• **Material to process**:
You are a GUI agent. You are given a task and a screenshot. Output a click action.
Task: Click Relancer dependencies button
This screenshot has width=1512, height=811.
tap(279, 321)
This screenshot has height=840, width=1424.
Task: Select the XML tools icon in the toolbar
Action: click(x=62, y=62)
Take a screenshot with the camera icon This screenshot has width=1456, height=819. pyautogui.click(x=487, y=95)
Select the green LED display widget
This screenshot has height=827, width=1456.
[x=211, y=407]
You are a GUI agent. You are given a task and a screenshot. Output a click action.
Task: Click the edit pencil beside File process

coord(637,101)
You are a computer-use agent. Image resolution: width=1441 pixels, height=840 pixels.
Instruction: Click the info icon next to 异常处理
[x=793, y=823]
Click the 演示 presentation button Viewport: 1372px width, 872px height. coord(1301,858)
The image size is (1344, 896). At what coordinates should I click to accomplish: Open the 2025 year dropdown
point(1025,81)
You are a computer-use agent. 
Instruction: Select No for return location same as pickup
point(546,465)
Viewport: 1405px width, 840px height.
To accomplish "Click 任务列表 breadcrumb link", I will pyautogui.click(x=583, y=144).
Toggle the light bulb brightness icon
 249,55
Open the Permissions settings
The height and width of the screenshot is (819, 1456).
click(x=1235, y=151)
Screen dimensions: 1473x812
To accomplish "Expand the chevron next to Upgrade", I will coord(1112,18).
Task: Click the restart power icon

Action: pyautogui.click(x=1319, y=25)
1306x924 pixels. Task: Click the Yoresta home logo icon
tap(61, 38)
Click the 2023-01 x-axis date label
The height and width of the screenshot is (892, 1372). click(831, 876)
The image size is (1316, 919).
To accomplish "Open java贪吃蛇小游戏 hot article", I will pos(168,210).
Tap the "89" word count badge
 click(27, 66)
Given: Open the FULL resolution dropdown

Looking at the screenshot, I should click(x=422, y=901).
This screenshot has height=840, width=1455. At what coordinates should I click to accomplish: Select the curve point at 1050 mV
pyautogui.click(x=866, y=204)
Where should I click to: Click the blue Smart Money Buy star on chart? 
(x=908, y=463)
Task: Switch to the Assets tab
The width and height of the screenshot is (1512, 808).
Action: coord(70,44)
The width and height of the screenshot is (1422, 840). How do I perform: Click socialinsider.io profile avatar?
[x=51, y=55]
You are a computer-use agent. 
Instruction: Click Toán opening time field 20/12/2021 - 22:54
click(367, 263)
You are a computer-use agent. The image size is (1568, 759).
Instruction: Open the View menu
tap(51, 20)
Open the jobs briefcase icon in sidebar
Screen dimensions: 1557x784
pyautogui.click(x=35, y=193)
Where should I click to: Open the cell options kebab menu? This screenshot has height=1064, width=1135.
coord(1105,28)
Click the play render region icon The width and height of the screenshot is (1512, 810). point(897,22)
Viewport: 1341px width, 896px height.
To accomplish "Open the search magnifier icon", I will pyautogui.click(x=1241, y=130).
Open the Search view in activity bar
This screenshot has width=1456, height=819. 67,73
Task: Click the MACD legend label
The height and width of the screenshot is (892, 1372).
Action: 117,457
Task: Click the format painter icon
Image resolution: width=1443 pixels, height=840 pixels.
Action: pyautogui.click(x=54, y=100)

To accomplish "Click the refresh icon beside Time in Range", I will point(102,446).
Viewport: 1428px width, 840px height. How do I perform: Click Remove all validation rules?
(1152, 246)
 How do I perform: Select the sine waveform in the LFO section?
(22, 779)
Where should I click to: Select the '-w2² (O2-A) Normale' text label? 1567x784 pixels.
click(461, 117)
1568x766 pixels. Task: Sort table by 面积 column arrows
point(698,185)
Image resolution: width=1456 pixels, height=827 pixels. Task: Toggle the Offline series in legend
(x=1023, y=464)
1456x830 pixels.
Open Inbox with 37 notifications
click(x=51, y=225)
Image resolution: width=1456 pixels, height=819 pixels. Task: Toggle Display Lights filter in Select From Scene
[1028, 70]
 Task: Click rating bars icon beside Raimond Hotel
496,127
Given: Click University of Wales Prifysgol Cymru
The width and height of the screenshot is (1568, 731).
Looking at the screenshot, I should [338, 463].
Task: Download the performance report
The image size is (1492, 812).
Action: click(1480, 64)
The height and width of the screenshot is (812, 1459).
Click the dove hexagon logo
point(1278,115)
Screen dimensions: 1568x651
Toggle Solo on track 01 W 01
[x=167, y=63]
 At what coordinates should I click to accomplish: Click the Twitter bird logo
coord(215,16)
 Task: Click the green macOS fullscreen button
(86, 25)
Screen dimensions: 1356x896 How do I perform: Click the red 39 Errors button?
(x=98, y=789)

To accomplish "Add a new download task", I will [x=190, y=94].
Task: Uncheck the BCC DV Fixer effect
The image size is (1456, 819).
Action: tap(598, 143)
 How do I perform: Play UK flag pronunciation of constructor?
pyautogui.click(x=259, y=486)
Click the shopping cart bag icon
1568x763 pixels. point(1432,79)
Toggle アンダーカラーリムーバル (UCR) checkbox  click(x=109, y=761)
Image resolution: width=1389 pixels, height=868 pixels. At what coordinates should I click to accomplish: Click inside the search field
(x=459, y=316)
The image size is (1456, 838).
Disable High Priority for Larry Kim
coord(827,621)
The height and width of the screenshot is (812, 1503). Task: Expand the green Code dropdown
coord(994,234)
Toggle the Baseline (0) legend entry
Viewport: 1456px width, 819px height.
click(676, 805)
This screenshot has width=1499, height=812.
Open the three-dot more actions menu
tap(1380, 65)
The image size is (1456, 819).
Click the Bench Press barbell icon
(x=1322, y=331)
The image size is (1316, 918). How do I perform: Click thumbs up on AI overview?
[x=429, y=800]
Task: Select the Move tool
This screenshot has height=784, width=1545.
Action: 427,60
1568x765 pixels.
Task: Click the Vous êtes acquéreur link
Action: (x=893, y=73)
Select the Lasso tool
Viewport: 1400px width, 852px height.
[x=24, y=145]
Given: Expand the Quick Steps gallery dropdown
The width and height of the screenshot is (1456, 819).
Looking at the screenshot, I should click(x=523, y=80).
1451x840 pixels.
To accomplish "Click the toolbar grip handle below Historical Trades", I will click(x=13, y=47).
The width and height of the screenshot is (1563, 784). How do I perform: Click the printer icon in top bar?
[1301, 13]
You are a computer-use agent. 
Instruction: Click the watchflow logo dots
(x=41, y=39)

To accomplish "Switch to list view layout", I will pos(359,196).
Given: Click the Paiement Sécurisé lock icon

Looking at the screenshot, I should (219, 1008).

• **Problem**:
Within the material above, output exactly the lines from the one with "How do I perform: Play" through the one with "Toggle アンダーカラーリムーバル (UCR)", end lines included, and nothing besides.

• **Answer space**:
 How do I perform: Play UK flag pronunciation of constructor?
pyautogui.click(x=259, y=486)
Click the shopping cart bag icon
1568x763 pixels. point(1432,79)
Toggle アンダーカラーリムーバル (UCR) checkbox  click(x=109, y=761)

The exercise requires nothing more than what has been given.